I didn’t wake up one day with a severe shortage of serotonin in my body and all of a sudden, for no obvious reason, become depressed. I have depression because I was abused. Mental illness is caused by trauma. We may be able to explain our feelings broken down to the chemicals which are or aren’t floating around in our body in recommended quantities, however to see mental illness as only a chemical imbalance is to miss the entirely human factor of it. We don’t live in a bubble. We hurt when people hurt us.
Sometimes its not even obvious that we have lived through trauma, for example we may have a disorganised attachment relationship with a parent or carer during our formative years. Sometimes trauma is more obvious: we lose someone close when we are very young, or we are neglected or abused. Whatever trauma may be the cause, mental illness happens when our relationships with people don’t go as well as they could, or sometimes are wildly different to how they should be. I’ve not met a person with a mental illness who can’t relate to at least one trauma in their life. Of course all of us live through some pretty tough shit, but not all of us become mentally ill. That isn’t to say that the tough shit isn’t the main causal factor of mental illness, although its certainly possible that other factors can make some more susceptible and some more resilient.

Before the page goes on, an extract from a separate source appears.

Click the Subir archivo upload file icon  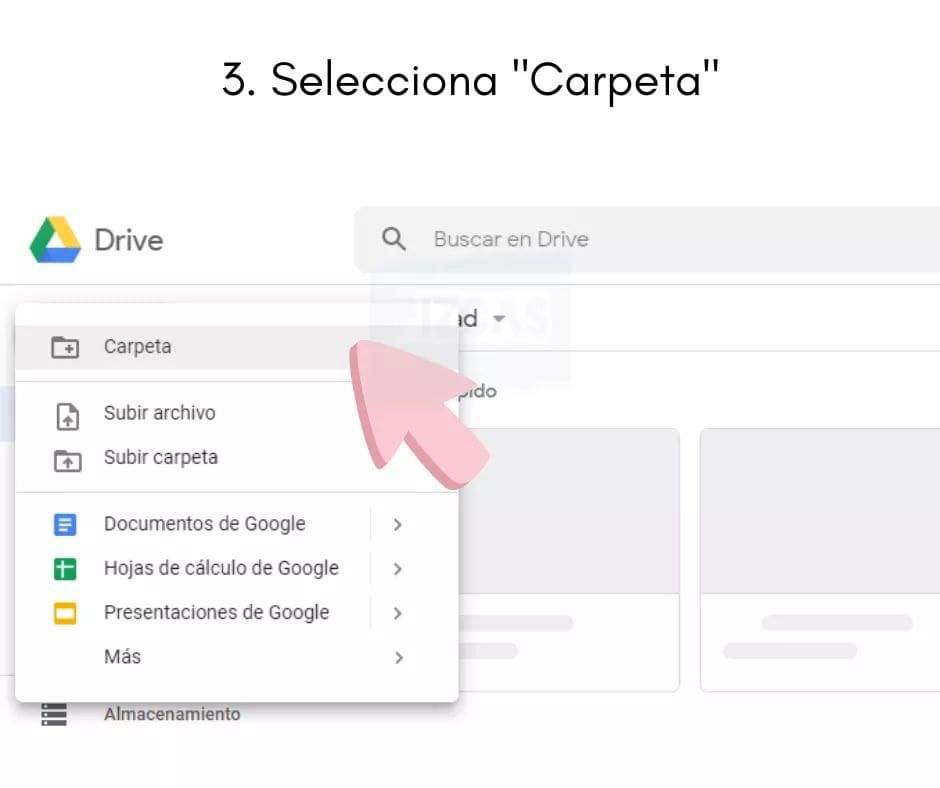(64, 412)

Mental illness manifests itself relationally too. Whether its our relationship with our self (our ourselves, in some cases), or our relationships with others, mental illness changes things. This is perhaps most markedly apparent in the cluster of traits known as Borderline Personality Disorder. The deep interpersonal difficulties people with this diagnosis experience just screams out the obvious: the problem is rooted in earlier experiences of relationships which were confusing, turbulent, hard to pin down or make any sense of. Now, their own identity is hard to suss out, and their relationships with others swing between idealisation and devaluation. We live what we learn, to simplify it down a little bit.
And just as it is people who fuck us up, it is ultimately people who can help us get better. Medication may or may not help plaster the wound for a while. Motivational posters can get us so far. But what really brings about lasting healing is a positive relationship with an individual, sometimes a friend, sometimes a partner, often a therapist. This relationship is boundaried, unlike the abuse where boundaries were blurred, or discarded entirely. The relationship is consistent, not like the abuse where it could blow hot and then cold, sometimes being told how special you are, sometimes being threatened in order to keep you quiet. And the relationship is transformative, just like the relationship which caused our problems was, but this time the change is for the better.
One of the hardest parts of being a therapist is trying to both convey genuine empathy at just how hopeless and dark things are right now, but also hold the hope that things can get better – for me, I hold this hope not from naive optimism but experience. I spend most of a session really relating and holding space for just how crappy the emotions unlocked during recovery are. But I also express how much I care about them making it through the darkness, and that I truly believe that the darkness will end, even though it doesn’t feel like it right now. And this is when the relational approach really hits home for me. These sort of words are empty if they are just read in a self-help book or a motivational poster. They are even empty from a therapist, at first. But when they come from someone who you are building a relationship with, they slowly gain a little more weight. Often my therapist has held hope for me. At first I thought he was another do-gooder trying to say nice things. Now I trust him when he says he cares and encourages me to keep on keeping on.
Its not so much what I say but what I do and who I am as a therapist that matters. And that’s why therapy is a long haul process not a quick fix. Short term talking therapies can certainly be helpful, but any lasting change in our lives comes when we form a relationship with someone and are changed by the positive qualities of that relationship. It is both liberating and fills me with a deep sense of responsibility. I don’t have to give the perfect response to everything my clients say. But I do have to be consistent, kind, compassionate, honest, genuine, and all the other qualities which can help them to repair from the damage which occurred earlier in their lives. My job is one long journey in learning about me, how I do relationships, what my weaknesses are, and how to better be in relationship with another so that I help rather than harm them. It’s a journey of a lifetime, and its changing me as well equipping me to provide an environment conducive for others to change.